EXCERPT -
begin

Item 5.07 Submission of Matters to a Vote of Security Holders.

On May 12, 2020, at the Annual Meeting, the Company's stockholders (i) elected each of the nominees listed below to the Company's Board of Directors to serve until the 2023 Annual Meeting of Stockholders, or until their respective successors are elected and qualified; (ii) amended the Company's 2016 Incentive Plan to authorize an additional 2,500,000 shares for issuance thereunder; (iii) approved, on an advisory basis, a resolution on the compensation of AAON's named executive officers as set forth in the Proxy Statement; and (iv) ratified the selection of Grant Thornton, LLP as the Company's independent registered public accounting firm for the fiscal year ending December 31, 2020. The final results for the votes regarding each proposal are set forth below.

(i) The voting results with respect to the election of each director were as follows:

Nominees: For Against Abstain Broker Non-Votes
Caron A. Lawhorn 45,587,434 746,106 24,071 3,382,323
Stephen O. LeClair 42,522,570 3,812,885 22,156 3,382,323

(ii) The voting results to amend the Company's 2016 Incentive Plan to authorize an additional 2,500,000 shares for issuance thereunder were as follows:

For Against Abstain Broker Non-Votes
44,843,344 1,485,082 29,185 3,382,323




(iii) The voting results to approve, on an advisory basis, a resolution on the compensation of AAON's named executive officers as set forth in the Proxy Statement were as follows:

For Against Abstain Broker Non-Votes
44,401,242 1,919,415 36,954 3,382,323

(iv) The voting results with respect to the ratification of the selection of Grant Thornton, LLP as the Company's independent registered public accounting firm for the fiscal year ending December 31, 2020 were as follows:

For Against Abstain Broker Non-Votes
48,448,158 1,285,806 5,970 --

Item 8.01  Other Events.

end

[Stored dataset material]
begin

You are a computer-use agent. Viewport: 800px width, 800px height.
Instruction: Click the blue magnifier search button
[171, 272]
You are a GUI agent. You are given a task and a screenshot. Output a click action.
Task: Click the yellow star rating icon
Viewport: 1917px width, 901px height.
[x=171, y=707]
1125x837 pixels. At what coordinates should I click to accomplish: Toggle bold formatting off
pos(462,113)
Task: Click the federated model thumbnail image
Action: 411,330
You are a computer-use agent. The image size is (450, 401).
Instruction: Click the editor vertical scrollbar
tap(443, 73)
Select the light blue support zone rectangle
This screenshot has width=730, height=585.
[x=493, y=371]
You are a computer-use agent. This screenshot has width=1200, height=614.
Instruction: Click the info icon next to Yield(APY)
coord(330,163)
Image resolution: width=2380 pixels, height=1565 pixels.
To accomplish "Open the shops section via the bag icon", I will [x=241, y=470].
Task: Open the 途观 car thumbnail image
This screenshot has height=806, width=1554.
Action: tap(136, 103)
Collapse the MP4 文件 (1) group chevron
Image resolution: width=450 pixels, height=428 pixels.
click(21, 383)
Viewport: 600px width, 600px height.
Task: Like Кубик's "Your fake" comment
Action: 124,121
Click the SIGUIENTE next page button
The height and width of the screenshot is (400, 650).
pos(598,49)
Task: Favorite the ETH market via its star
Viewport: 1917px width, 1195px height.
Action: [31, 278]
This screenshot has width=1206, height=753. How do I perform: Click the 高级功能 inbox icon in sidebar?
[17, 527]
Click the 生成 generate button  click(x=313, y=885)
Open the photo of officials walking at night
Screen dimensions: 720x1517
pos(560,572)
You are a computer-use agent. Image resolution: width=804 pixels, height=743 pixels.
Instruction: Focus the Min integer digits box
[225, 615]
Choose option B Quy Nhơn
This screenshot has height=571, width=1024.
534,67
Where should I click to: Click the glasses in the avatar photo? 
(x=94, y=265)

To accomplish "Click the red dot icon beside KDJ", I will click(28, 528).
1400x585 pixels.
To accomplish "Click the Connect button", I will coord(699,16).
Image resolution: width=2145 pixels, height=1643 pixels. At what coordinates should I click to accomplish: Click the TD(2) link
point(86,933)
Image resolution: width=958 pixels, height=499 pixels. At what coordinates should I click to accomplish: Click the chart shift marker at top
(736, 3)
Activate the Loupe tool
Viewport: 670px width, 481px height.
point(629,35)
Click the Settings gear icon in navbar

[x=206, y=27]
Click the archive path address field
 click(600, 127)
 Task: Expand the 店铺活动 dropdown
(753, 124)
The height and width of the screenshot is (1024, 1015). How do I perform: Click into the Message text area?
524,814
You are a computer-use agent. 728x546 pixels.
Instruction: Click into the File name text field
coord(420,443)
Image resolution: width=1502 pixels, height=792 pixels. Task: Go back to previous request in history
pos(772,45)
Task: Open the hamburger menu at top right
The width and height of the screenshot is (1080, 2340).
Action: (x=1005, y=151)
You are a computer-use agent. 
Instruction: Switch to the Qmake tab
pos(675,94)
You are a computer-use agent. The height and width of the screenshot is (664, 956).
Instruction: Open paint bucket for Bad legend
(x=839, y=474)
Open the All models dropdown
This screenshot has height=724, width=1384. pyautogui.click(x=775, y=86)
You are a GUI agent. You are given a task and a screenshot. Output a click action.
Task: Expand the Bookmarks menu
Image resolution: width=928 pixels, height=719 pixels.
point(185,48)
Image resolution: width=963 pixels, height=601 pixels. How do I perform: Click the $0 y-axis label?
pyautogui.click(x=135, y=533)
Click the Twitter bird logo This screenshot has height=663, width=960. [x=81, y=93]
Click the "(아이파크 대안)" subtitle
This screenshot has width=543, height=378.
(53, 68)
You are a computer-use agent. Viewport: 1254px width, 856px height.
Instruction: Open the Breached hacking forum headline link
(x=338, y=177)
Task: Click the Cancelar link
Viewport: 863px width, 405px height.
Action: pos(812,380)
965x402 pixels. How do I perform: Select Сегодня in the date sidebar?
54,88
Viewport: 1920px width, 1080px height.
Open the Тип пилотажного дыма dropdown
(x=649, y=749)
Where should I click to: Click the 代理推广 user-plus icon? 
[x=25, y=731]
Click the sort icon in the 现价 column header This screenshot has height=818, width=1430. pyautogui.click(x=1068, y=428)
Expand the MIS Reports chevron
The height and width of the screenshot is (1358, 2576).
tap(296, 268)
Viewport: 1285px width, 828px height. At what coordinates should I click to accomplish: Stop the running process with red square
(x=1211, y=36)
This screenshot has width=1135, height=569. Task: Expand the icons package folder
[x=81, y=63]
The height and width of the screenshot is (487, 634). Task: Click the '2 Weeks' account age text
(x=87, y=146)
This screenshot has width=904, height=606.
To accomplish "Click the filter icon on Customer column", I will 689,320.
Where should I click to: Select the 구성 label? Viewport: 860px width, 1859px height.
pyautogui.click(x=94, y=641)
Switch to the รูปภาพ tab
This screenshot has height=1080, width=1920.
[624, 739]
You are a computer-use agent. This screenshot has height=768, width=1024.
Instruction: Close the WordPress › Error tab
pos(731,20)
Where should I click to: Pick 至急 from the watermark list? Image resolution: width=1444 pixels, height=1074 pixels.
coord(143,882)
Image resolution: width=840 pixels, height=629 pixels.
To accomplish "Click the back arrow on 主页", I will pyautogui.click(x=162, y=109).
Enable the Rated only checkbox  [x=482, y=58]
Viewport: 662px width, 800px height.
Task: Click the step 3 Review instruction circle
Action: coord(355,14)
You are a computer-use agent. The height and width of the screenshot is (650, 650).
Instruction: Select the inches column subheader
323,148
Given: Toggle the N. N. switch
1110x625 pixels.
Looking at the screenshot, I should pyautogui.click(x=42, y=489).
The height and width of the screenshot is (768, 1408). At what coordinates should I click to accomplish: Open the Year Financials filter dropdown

end

Can you write out, word for word, the part of the stockholder vote report that begins at the words "On May 12, 2020, at" and stops after "set forth below."?

On May 12, 2020, at the Annual Meeting, the Company's stockholders (i) elected each of the nominees listed below to the Company's Board of Directors to serve until the 2023 Annual Meeting of Stockholders, or until their respective successors are elected and qualified; (ii) amended the Company's 2016 Incentive Plan to authorize an additional 2,500,000 shares for issuance thereunder; (iii) approved, on an advisory basis, a resolution on the compensation of AAON's named executive officers as set forth in the Proxy Statement; and (iv) ratified the selection of Grant Thornton, LLP as the Company's independent registered public accounting firm for the fiscal year ending December 31, 2020. The final results for the votes regarding each proposal are set forth below.